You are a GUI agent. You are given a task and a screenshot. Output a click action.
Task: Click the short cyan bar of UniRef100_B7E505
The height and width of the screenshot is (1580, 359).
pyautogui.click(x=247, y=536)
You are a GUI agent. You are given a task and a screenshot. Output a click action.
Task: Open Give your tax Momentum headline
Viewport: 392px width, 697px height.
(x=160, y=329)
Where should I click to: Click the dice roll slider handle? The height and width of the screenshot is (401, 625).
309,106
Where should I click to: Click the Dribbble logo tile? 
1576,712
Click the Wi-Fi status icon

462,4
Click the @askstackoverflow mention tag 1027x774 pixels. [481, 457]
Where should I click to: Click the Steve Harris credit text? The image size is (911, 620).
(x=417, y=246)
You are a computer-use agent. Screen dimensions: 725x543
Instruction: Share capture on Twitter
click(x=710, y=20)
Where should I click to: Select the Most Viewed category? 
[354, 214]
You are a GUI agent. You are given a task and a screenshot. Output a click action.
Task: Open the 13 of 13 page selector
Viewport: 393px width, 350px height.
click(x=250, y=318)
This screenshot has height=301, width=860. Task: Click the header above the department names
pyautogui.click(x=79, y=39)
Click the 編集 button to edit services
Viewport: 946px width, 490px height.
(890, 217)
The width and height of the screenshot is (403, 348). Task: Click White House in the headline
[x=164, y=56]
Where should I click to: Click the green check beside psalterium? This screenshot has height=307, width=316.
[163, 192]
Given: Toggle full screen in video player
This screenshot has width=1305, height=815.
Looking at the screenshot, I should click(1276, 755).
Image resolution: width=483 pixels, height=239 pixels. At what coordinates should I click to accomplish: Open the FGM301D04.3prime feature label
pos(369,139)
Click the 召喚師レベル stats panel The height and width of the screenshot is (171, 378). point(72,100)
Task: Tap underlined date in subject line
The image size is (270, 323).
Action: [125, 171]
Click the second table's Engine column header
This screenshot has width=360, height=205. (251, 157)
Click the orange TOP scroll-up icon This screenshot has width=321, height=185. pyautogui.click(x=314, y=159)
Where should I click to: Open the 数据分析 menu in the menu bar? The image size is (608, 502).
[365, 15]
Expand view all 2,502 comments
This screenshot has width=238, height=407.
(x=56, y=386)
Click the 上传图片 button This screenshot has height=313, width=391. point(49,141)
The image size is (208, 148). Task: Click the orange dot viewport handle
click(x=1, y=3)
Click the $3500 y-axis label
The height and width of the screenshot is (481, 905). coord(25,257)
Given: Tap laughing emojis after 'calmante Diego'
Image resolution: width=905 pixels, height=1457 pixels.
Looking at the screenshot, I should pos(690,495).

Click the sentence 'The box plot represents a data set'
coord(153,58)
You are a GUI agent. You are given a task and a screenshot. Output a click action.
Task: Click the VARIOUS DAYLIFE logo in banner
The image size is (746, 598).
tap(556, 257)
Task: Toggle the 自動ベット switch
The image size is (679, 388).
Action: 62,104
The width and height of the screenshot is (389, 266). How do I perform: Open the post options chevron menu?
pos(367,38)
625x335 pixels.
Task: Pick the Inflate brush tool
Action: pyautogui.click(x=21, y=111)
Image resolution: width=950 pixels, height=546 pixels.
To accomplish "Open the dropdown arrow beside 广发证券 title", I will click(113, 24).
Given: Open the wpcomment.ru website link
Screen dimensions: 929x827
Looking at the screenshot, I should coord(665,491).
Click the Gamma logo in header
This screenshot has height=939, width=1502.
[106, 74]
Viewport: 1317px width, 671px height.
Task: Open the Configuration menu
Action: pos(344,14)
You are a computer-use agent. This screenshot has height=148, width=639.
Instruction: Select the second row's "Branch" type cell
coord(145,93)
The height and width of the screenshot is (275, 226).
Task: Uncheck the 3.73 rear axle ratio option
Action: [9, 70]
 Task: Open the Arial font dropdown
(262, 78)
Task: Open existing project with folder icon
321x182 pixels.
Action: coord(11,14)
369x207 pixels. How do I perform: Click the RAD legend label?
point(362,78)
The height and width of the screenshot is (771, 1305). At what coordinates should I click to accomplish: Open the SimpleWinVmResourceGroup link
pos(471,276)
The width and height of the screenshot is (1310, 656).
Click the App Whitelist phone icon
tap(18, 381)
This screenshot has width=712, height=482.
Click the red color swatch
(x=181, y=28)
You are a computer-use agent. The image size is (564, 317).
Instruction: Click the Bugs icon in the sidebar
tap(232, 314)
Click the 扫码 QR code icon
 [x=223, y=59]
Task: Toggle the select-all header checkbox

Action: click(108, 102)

**Problem requirements**:
The answer is the data above, retyped exactly in full.

**Answer for the task**:
You are a GUI agent. You are given a task and a screenshot. Output a click action.
Task: Click the short cyan bar of UniRef100_B7E505
The height and width of the screenshot is (1580, 359).
pyautogui.click(x=247, y=536)
You are a GUI agent. You are given a task and a screenshot. Output a click action.
Task: Open Give your tax Momentum headline
Viewport: 392px width, 697px height.
(x=160, y=329)
Where should I click to: Click the dice roll slider handle? The height and width of the screenshot is (401, 625).
309,106
Where should I click to: Click the Dribbble logo tile? 
1576,712
Click the Wi-Fi status icon

462,4
Click the @askstackoverflow mention tag 1027x774 pixels. [481, 457]
Where should I click to: Click the Steve Harris credit text? The image size is (911, 620).
(x=417, y=246)
You are a computer-use agent. Screen dimensions: 725x543
Instruction: Share capture on Twitter
click(x=710, y=20)
Where should I click to: Select the Most Viewed category? 
[354, 214]
You are a GUI agent. You are given a task and a screenshot. Output a click action.
Task: Open the 13 of 13 page selector
Viewport: 393px width, 350px height.
click(x=250, y=318)
This screenshot has height=301, width=860. Task: Click the header above the department names
pyautogui.click(x=79, y=39)
Click the 編集 button to edit services
Viewport: 946px width, 490px height.
(890, 217)
The width and height of the screenshot is (403, 348). Task: Click White House in the headline
[x=164, y=56]
Where should I click to: Click the green check beside psalterium? This screenshot has height=307, width=316.
[163, 192]
Given: Toggle full screen in video player
This screenshot has width=1305, height=815.
Looking at the screenshot, I should click(1276, 755).
Image resolution: width=483 pixels, height=239 pixels. At what coordinates should I click to accomplish: Open the FGM301D04.3prime feature label
pos(369,139)
Click the 召喚師レベル stats panel The height and width of the screenshot is (171, 378). point(72,100)
Task: Tap underlined date in subject line
The image size is (270, 323).
Action: [125, 171]
Click the second table's Engine column header
This screenshot has width=360, height=205. (251, 157)
Click the orange TOP scroll-up icon This screenshot has width=321, height=185. pyautogui.click(x=314, y=159)
Where should I click to: Open the 数据分析 menu in the menu bar? The image size is (608, 502).
[365, 15]
Expand view all 2,502 comments
This screenshot has width=238, height=407.
(x=56, y=386)
Click the 上传图片 button This screenshot has height=313, width=391. point(49,141)
The image size is (208, 148). Task: Click the orange dot viewport handle
click(x=1, y=3)
Click the $3500 y-axis label
The height and width of the screenshot is (481, 905). coord(25,257)
Given: Tap laughing emojis after 'calmante Diego'
Image resolution: width=905 pixels, height=1457 pixels.
Looking at the screenshot, I should pos(690,495).

Click the sentence 'The box plot represents a data set'
coord(153,58)
You are a GUI agent. You are given a task and a screenshot. Output a click action.
Task: Click the VARIOUS DAYLIFE logo in banner
The image size is (746, 598).
tap(556, 257)
Task: Toggle the 自動ベット switch
The image size is (679, 388).
Action: 62,104
The width and height of the screenshot is (389, 266). How do I perform: Open the post options chevron menu?
pos(367,38)
625x335 pixels.
Task: Pick the Inflate brush tool
Action: pyautogui.click(x=21, y=111)
Image resolution: width=950 pixels, height=546 pixels.
To accomplish "Open the dropdown arrow beside 广发证券 title", I will click(113, 24).
Given: Open the wpcomment.ru website link
Screen dimensions: 929x827
Looking at the screenshot, I should coord(665,491).
Click the Gamma logo in header
This screenshot has height=939, width=1502.
[106, 74]
Viewport: 1317px width, 671px height.
Task: Open the Configuration menu
Action: pos(344,14)
You are a computer-use agent. This screenshot has height=148, width=639.
Instruction: Select the second row's "Branch" type cell
coord(145,93)
The height and width of the screenshot is (275, 226).
Task: Uncheck the 3.73 rear axle ratio option
Action: [9, 70]
 Task: Open the Arial font dropdown
(262, 78)
Task: Open existing project with folder icon
321x182 pixels.
Action: coord(11,14)
369x207 pixels. How do I perform: Click the RAD legend label?
point(362,78)
The height and width of the screenshot is (771, 1305). At what coordinates should I click to accomplish: Open the SimpleWinVmResourceGroup link
pos(471,276)
The width and height of the screenshot is (1310, 656).
Click the App Whitelist phone icon
tap(18, 381)
This screenshot has width=712, height=482.
Click the red color swatch
(x=181, y=28)
You are a computer-use agent. The image size is (564, 317).
Instruction: Click the Bugs icon in the sidebar
tap(232, 314)
Click the 扫码 QR code icon
 [x=223, y=59]
Task: Toggle the select-all header checkbox

Action: click(108, 102)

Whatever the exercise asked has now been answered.